Task to carry out
Once you reach the line with "Switch to the Insert ribbon tab", transcribe it and every line after it to the end of the records, exactly, but not the pictures.

[Records provided — start]

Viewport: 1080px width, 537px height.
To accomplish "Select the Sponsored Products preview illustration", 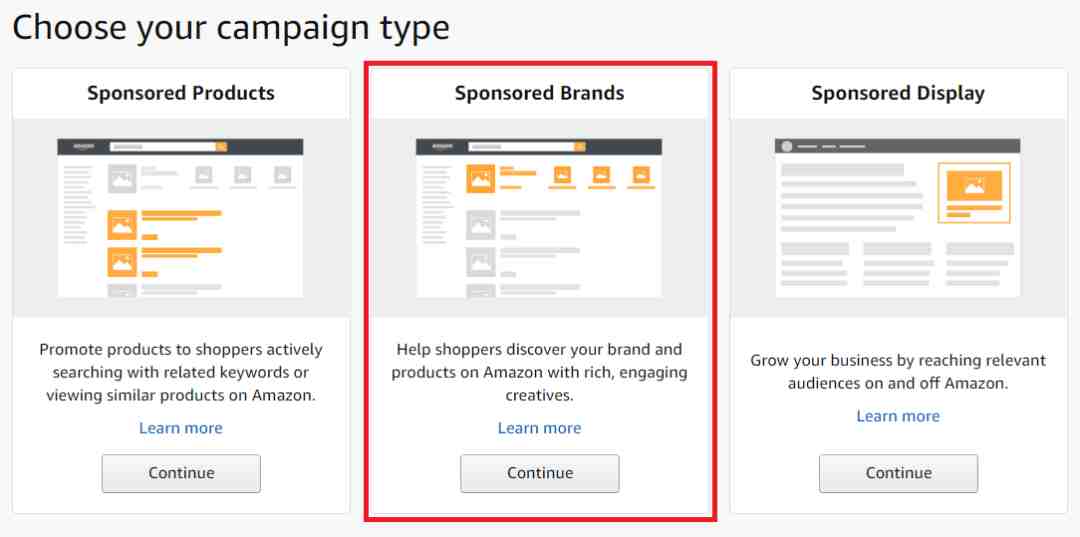I will pyautogui.click(x=180, y=218).
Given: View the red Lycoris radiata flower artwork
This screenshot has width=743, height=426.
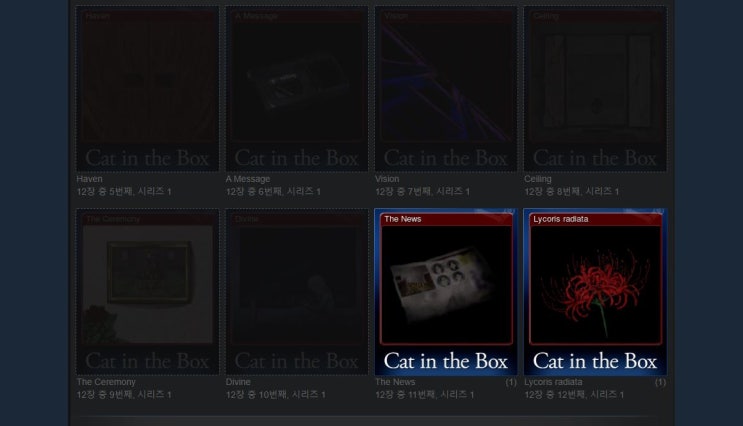Looking at the screenshot, I should (595, 285).
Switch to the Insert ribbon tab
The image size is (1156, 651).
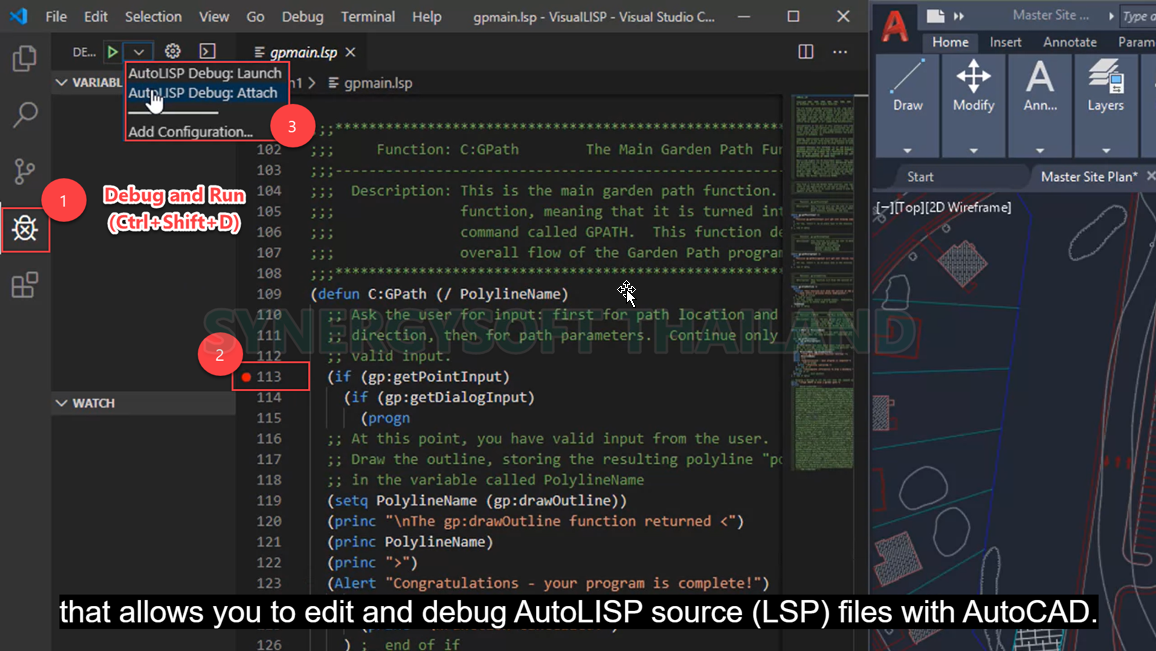pyautogui.click(x=1005, y=42)
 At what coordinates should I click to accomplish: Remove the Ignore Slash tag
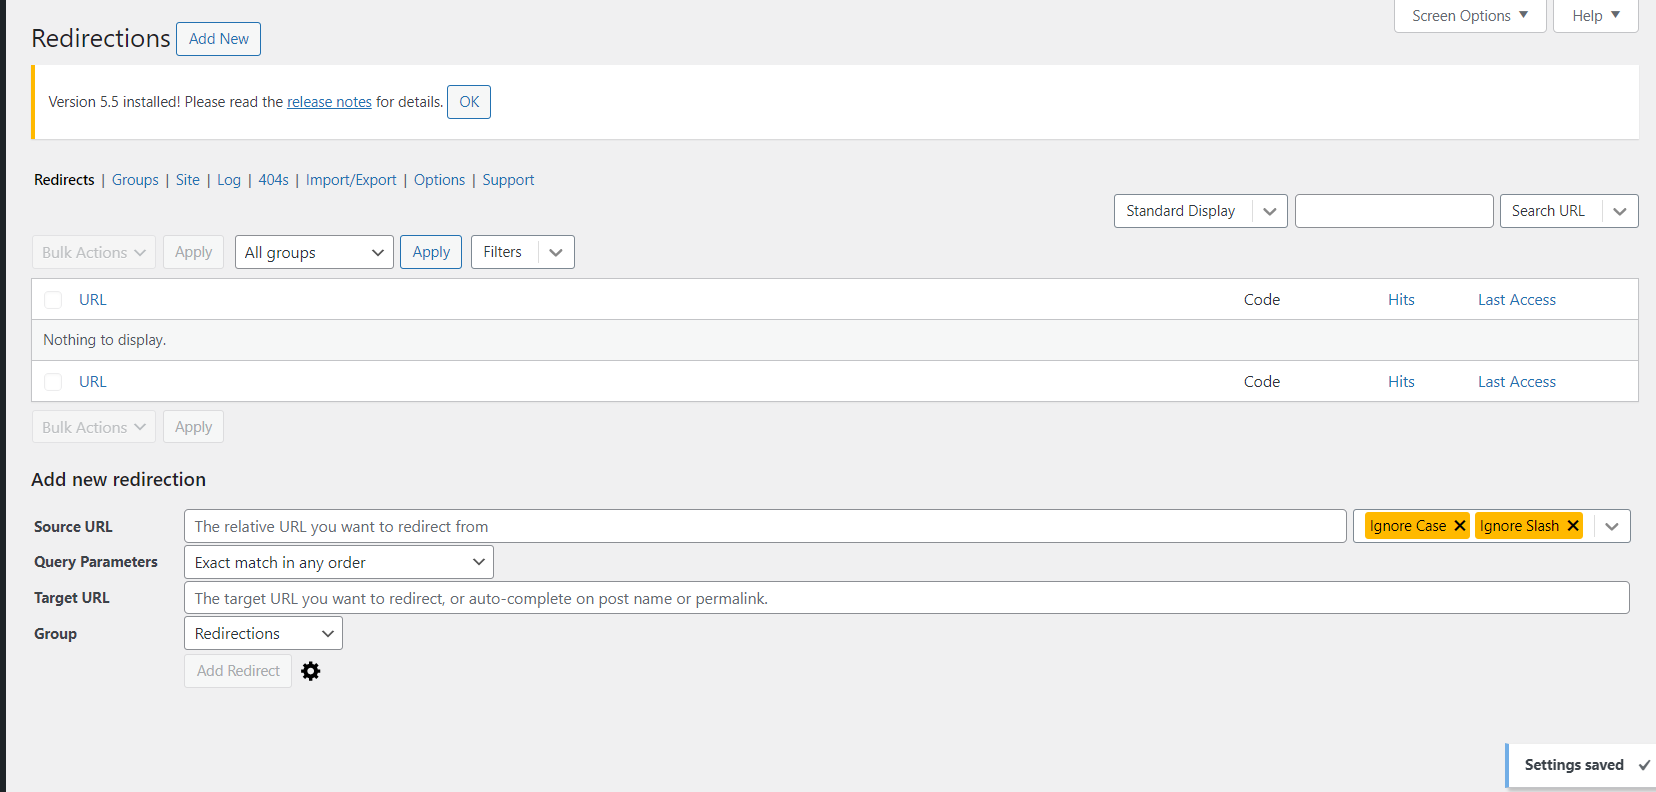tap(1573, 526)
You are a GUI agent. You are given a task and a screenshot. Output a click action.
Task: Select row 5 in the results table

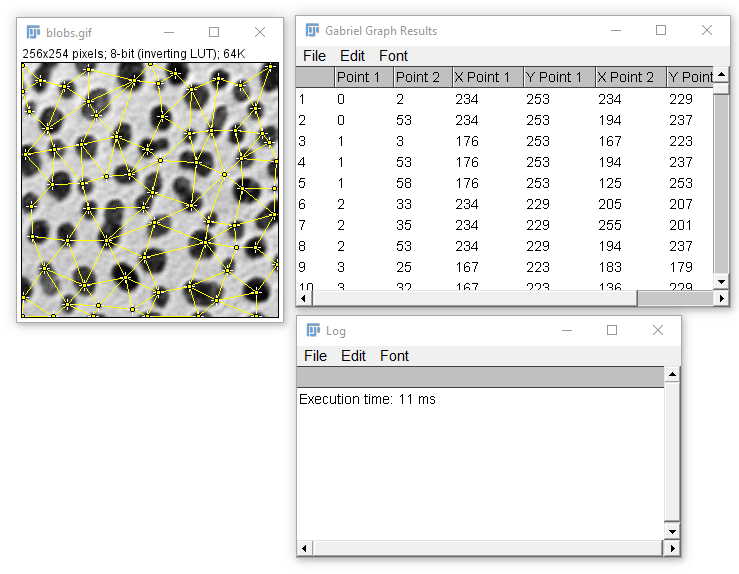coord(504,183)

[Records provided — finish]

Written response
Switch to the Insert ribbon tab
The image size is (1156, 651).
pyautogui.click(x=1005, y=42)
 At what coordinates should I click to accomplish: Remove the Ignore Slash tag
tap(1573, 526)
You are a GUI agent. You are given a task and a screenshot. Output a click action.
Task: Select row 5 in the results table

coord(504,183)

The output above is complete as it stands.